TAMPA– Ryan McDonagh didn’t spend much time reflecting on his former life as captain of the New York Rangers during the Eastern Conference Finals.
Initial nostalgia aside for reliving the Stanley Cup Playoffs again at Madison Square Garden, where McDonagh and the Tampa Bay Lightning took the Rangers to a crucial Game 5 on Thursday (8:00 p.m. ET; ESPN, ESPN+, CBC, SN, TVAS). will visit. , the defender was all business.
“Maybe a little bit of a feeling of just playing some of these games at the Garden, maybe the first game,” McDonagh said. “But at this point in the series, I’m just concentrating on my job every single shift.”
After Tampa Bay even won its last two home games against the best-of-7 series, a win Thursday can take Tampa Bay a significant step in its quest for a third straight Stanley Cup championship.
[RELATED: Complete Rangers vs. Lightning series coverage]
McDonagh was a fixture in these high-pressure games throughout his 12 NHL seasons, including the first eight with the Rangers, before being traded to Lightning on February 26, 2018.
McDonagh has never missed the playoffs since entering the NHL in 2010-11 and will play in his 178th postseason game on Thursday to advance Yevgeny Malkin the Pittsburgh Penguins ranked fifth among active players.
This is McDonagh’s seventh Conference Finals/League Semifinals and he’s targeting his fourth trip to the Stanley Cup Finals and a date with Colorado Avalanche, the Western Conference champion. McDonagh played in three conference finals with the Rangers, losing to the New Jersey Devils in 2012 and the Lightning in 2015, and defeating the Montreal Canadiens to reach the cup final in 2014 before losing to the Los Angeles Kings in five games.
He captained his last four seasons with New York.
“‘Mac’ is one of the best people I’ve ever played with,” Rangers said Chris Kreider, who was McDonagh’s teammate for seven seasons. “I learned so much from him about how to be a pro, how to behave on and off the ice. The number of things he’s done for our group when he’s here is a very, very long list. I mean, he was ours. “Example of what it was like to be a ranger.”

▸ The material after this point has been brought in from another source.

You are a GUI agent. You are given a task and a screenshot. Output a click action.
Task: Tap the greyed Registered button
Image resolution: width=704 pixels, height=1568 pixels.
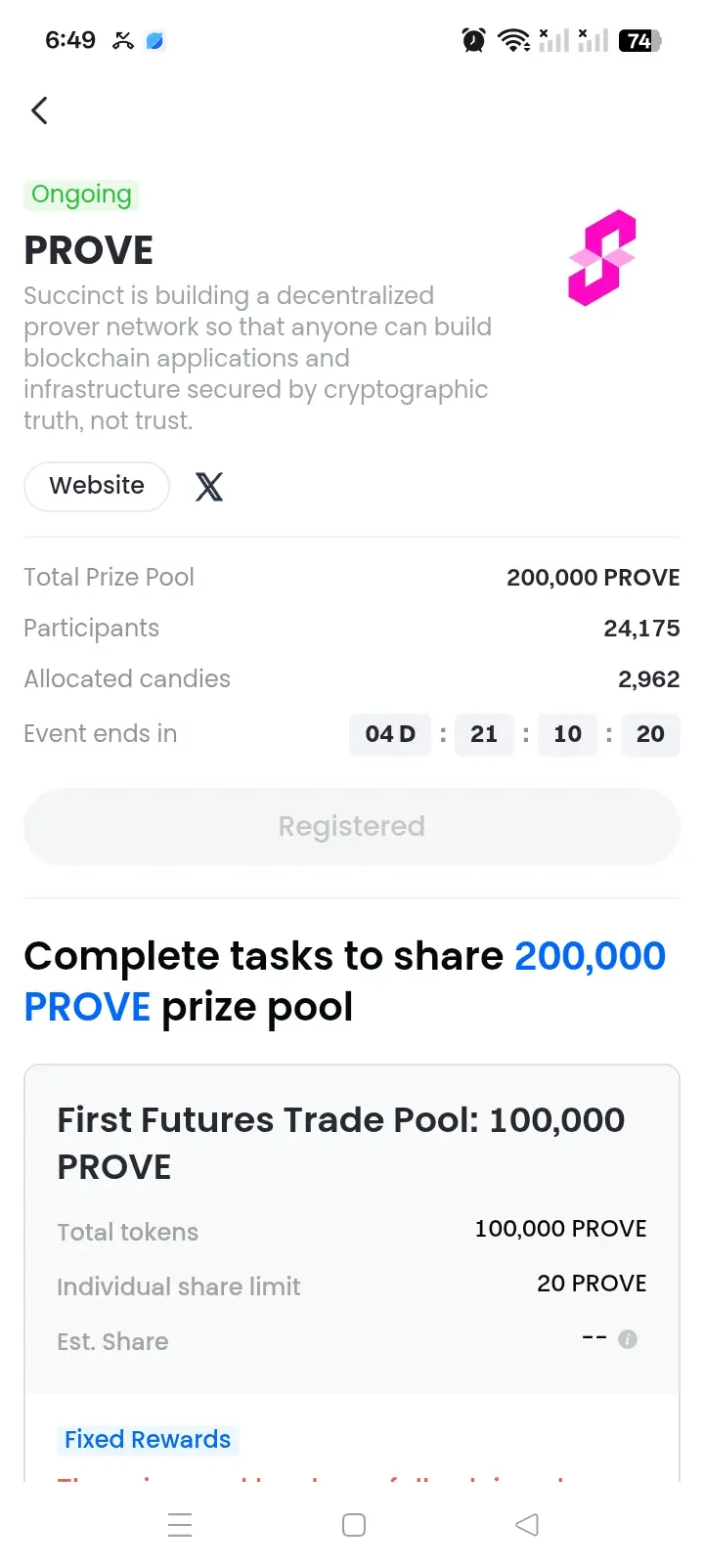pyautogui.click(x=352, y=827)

As New York began rebuilding in 2018, Tampa Bay jumped at the opportunity to sign a defenseman with McDonagh’s pedigree, signing him on a seven-year contract extension after that season. He was instrumental in getting Lightning over the hump of winning the Stanley Cup after repeated disappointments in the 2020 playoffs, and after winning the trophy again last season, they aim to become the first team to win it since New York in three consecutive seasons, The Islanders’ Run wins four consecutive championships from 1980-83.
“That was the first step for us to become the team we are today,” said Lightning Forward Alex Killorn said trading for McDonagh. “…Since he’s here, [he has been] a leader on this team, a guy who, if you think about the last few playoff series, is one of our best, if not our best, players.
Anaheim Ducks defender Kevin Shattenkirk was playing for Rangers when McDonagh was traded and recalls the signal she sent to her players 18 days after management sent a letter to fans detailing their plan to rebuild.
“I think every time a captain is traded, you somehow know that letter was really business related,” Shattenkirk said. “…Well, it was just hard and I think it was hard for him too. He was a New York Ranger his whole career and had to grow into that role and then had to be transferred somewhere else, especially when they were going through the rebuild, I think he would have been happy to be a part of that.”
Instead, McDonagh joined the Lightning and quickly integrated into their dressing room to become an alternate captain. McDonagh, an exemplary frontrunner, has saved 404 shots in the playoffs, the most in the NHL since the league began tracking stats in 2005-06.
McDonagh again leads the Lightning with 43 blocked shots (one behind Jacob Trouba Rangers for the NHL lead) with his four points (one goal, three assists) in 15 playoff games this season.
“He’s not an overly vocal guy, but when he speaks it carries a lot of weight,” said Shattenkirk, who signed with the Lightning in 2019 and won the trophy with them in 2020. “But I think his game is what’s coming. Everybody has to have a stake in what they’re selling. He just puts his body on the line and that’s a real indication that he’s really willing to do anything to win.
“You can see how that has carried over to the team and of course over the last couple of years when they won the trophy.”
McDonagh is approaching his 33rd birthday on June 13 and has set his sights on winning the trophy again. With the Rangers’ rebuilding essentially complete, they stand in his way.
If McDonagh still has any feelings about this, he’s already pushed them aside.
“Right now we’re in the middle of another playoff run with a great opportunity to do something special,” said McDonagh. “So we’re just trying to focus on that and continue to build on our success here.”